RECORD EXTRACTS:
========================================
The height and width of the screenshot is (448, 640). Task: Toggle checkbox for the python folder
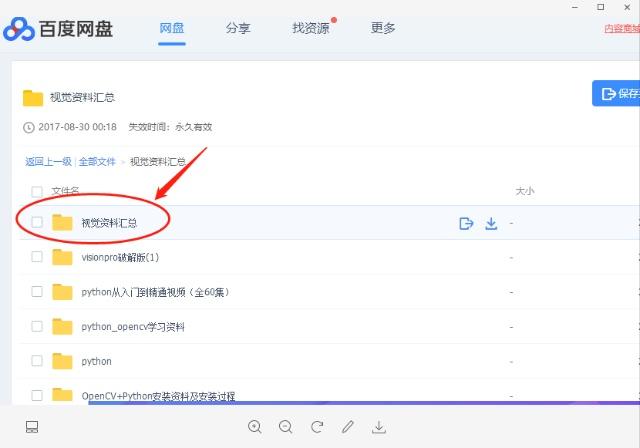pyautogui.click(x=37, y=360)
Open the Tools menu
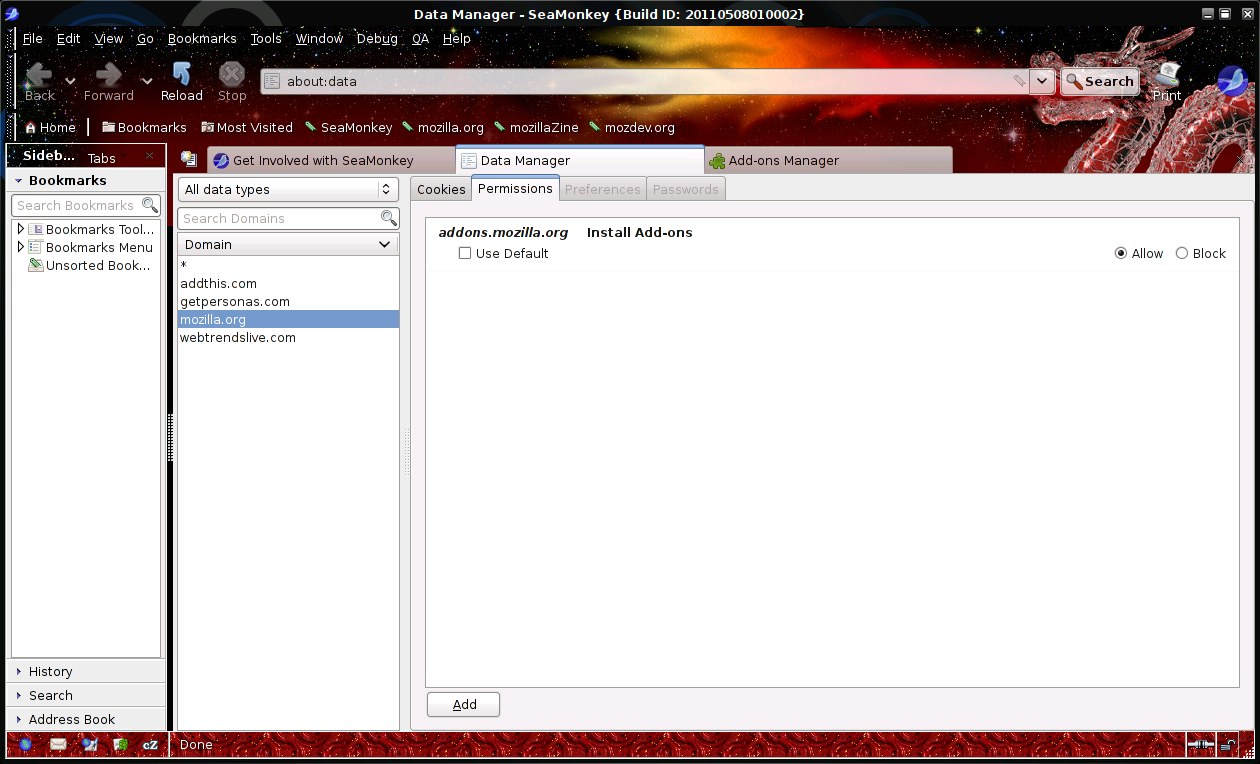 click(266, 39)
========================================
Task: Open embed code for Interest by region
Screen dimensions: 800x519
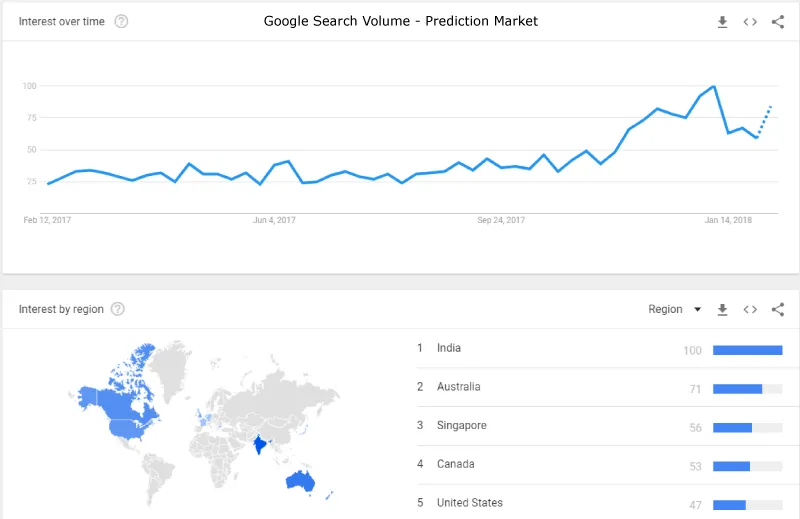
========================================
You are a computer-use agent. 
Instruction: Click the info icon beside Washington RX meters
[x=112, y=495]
========================================
TASK PROMPT:
Write out the items from the line containing "The height and" through the line containing "click(266, 39)", both lines included, and leave out the pictures.

ANSWER FOR THE TASK:
The height and width of the screenshot is (448, 640). Task: Toggle checkbox for the python folder
pyautogui.click(x=37, y=360)
Open the Tools menu
 click(266, 39)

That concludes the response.